Wednesday, June 1, 2016

2016 Voter's Guide: What is the Purpose of Government?

     Given the political season America is currently experiencing, it would seem long overdue to revisit those principles that make for good government.  The founders believed that government is good and necessary and could serve the people of the United States well.  As long as it stayed true to its purposes, it could serve the people without abusing them.
     Those who framed our constitution said our government was designed to serve five ends:  To Establish Justice, Insure Domestic Tranquility, Provide for the common defense, promote the general welfare, and to secure the blessings of liberty to ourselves and our posterity.
  • "To establish justice" means to make sure every citizen stands equally before the judgement bar.  Lady Justice, holding a pair of balanced scales,  was blind-folded so that justice was meted out without regard to race, wealth, or popular influence.  Justice was not seen as an advocate for the victim.  Today, Justice has then taken off her blindfold and put her hands on the scale.  She purposely adjusts the scale in order to fix social problems.  The problem is every adjustment leads to injustice for all.
  • "Insure domestic tranquility" means to aid in the process of people being able to live trustfully near your neighbor.  The role of a police force is to punish the evildoer so that the populace might live in peace.  A moral people make this job an easy, less intrusive task.  An immoral people means a greater governmental presence and intrusion.  John Adams reminds us that our way of government is not sufficient to keep the peace if we are not a moral people.

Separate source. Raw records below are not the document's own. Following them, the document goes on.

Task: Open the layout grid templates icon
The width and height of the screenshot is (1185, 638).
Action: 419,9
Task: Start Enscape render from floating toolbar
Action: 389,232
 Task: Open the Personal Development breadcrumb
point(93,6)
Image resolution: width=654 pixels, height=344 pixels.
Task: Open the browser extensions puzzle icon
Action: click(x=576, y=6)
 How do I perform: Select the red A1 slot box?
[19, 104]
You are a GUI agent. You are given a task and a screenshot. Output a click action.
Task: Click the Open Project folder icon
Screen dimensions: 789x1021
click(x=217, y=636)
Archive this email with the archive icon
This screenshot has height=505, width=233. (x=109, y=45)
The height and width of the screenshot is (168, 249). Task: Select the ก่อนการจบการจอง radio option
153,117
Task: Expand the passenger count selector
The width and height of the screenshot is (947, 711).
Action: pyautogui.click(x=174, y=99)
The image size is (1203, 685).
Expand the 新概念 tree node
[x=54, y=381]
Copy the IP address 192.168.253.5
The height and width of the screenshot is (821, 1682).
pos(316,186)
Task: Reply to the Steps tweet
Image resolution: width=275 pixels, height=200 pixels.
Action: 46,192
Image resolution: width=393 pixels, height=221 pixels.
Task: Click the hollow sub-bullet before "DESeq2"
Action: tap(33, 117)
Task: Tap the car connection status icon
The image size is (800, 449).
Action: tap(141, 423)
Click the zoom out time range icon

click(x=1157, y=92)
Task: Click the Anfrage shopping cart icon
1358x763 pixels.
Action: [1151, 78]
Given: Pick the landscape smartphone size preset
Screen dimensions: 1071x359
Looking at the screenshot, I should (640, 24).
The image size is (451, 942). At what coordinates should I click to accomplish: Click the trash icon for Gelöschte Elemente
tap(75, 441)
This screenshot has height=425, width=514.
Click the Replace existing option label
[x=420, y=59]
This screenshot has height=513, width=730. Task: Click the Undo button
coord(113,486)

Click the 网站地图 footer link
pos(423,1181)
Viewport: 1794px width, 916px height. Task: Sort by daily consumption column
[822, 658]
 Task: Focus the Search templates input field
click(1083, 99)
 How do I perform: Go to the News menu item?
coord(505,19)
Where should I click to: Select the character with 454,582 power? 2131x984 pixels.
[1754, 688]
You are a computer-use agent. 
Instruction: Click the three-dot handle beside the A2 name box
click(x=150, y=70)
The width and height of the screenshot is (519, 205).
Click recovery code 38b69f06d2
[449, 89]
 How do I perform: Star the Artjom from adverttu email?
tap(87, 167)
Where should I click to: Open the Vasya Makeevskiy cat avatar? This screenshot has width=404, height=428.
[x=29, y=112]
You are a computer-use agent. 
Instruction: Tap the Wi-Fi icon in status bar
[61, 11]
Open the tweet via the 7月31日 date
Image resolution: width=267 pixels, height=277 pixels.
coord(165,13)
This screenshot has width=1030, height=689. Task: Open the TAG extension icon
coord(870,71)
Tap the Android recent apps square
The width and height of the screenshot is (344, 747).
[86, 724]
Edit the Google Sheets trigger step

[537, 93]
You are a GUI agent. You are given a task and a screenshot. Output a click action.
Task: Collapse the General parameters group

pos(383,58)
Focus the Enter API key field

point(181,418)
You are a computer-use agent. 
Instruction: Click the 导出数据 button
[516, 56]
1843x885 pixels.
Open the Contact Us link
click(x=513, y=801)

  • "Provide for the common defense" means to protect our people from enemies from without.  It is the authorization to raise a military to protect our citizens and allow them to live in peace.  
  • "Promote the general welfare" is an elastic clause that gave governmental leaders some flexibility to do what was in the best interests of all of us.  Today, every expenditure of Congress could be defended by this purpose.  However, the Framers added the word "general."  This was meant to prohibit government from pursuing the interests of some of us at the expense of others.  Rivalry between economic station or social condition was not seen as justification to break the unity between political factions.  The goals pursued under this purpose must be good for all of us.
  • "Secure the blessings of liberty" means the government is designed to rule with only as much force as is needed to keep peace.  It must take a hands-off approach in other matters not related to its purposes.  Liberty is the goal, not power, influence, or income equality.
     If the government performs its functions well, we pass freedom on to our children.  If it does not, it becomes as tyrannical as the government from which we separated.  This fall, vote for candidates who understand well what is and is not the purpose of government.